Le Premier ministre Abdoul Mbaye a déclaré samedi qu’il préférait le maintien de l’article 80 du Code pénal sénégalais à sa suppression, estimant qu’”on ne peut pas laisser n’importe qui traiter n’importe comment les institutions de la République, en particulier le président de la République”.
“Ce n’est pas possible. On ne peut pas […] se mettre à injurier une institution, à plus forte raison une personne physique. Je suis pour le maintien de l’article 80?, a dit M. Mbaye à l’émission “Questions d’actualité” de Radio Sénégal.
Le Premier ministre se prononçait sur l’affaire Bara Gaye, un jeune militant du Parti démocratique sénégalais (PDS, opposition) placé sous mandat de dépôt pour offense au chef de l’Etat, depuis le 28 mai dernier.
Gaye, proche de l’ancien ministre d’Etat Karim Wade, est poursuivi pour des propos considérés comme une offense à l’égard du chef de l’Etat, Macky Sall.
Il aurait tenu de tels propos lors d’un meeting du PDS dans la ville de Mbacké (centre).
La Ligue sénégalaise des droits humains (LSDH) a relancé mardi le débat sur l’article 80 du Code pénal, en préconisant dans un communiqué son “abrogation, dans les meilleurs délais […] conformément aux engagements souscrits par l’Etat du Sénégal en 2008 devant le Conseil des droits de l’homme des Nations unies”.
Cet article du Code pénal sénégalais est souvent qualifié de “liberticide” par les juristes et les organisations de défense des droits de l’homme.
Ils reprochent au législateur de n’avoir pas clairement défini “les troubles politiques graves” et “les actes de nature à compromettre la sécurité publique”, qui sont punis par cet article d’une peine de prison allant de trois ans à cinq ans. Une peine assortie d’une amende pouvant varier entre 100 mille et 1,5 million de francs CFA.
Dans une interview publiée samedi par le quotidien Enquête, le professeur de droit constitutionnel Babacar Guèye a préconisé la suppression de cet article, tout en estimant qu’”il ne faut pas donner une licence à tous ceux qui veulent injurier les institutions”.

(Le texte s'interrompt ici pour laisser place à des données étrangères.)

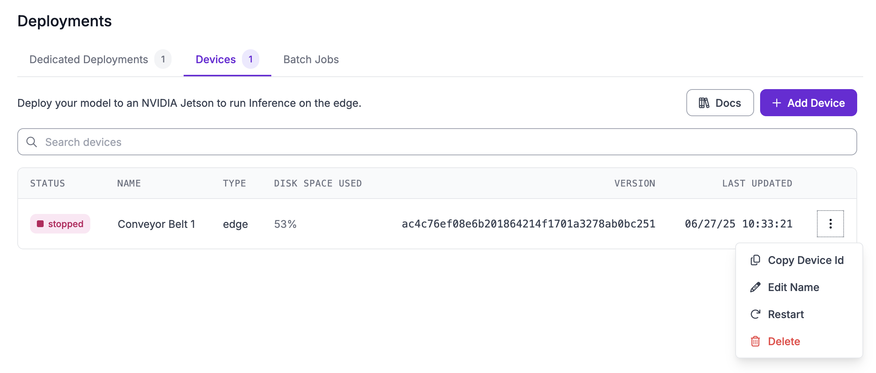Open the Batch Jobs tab
The width and height of the screenshot is (876, 373).
tap(311, 59)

En raison du “niveau de développement de notre démocratie, il faut aller vers l’abrogation de cet article. Encore qu’il ne faut pas donner une licence à tous ceux qui veulent injurier les institutions”, a affirmé M. Guèye.
“Il faut trouver un juste équilibre entre la liberté d’expression et la nécessité de ne pas laisser quelqu’un offenser les institutions”, a-t-il recommandé.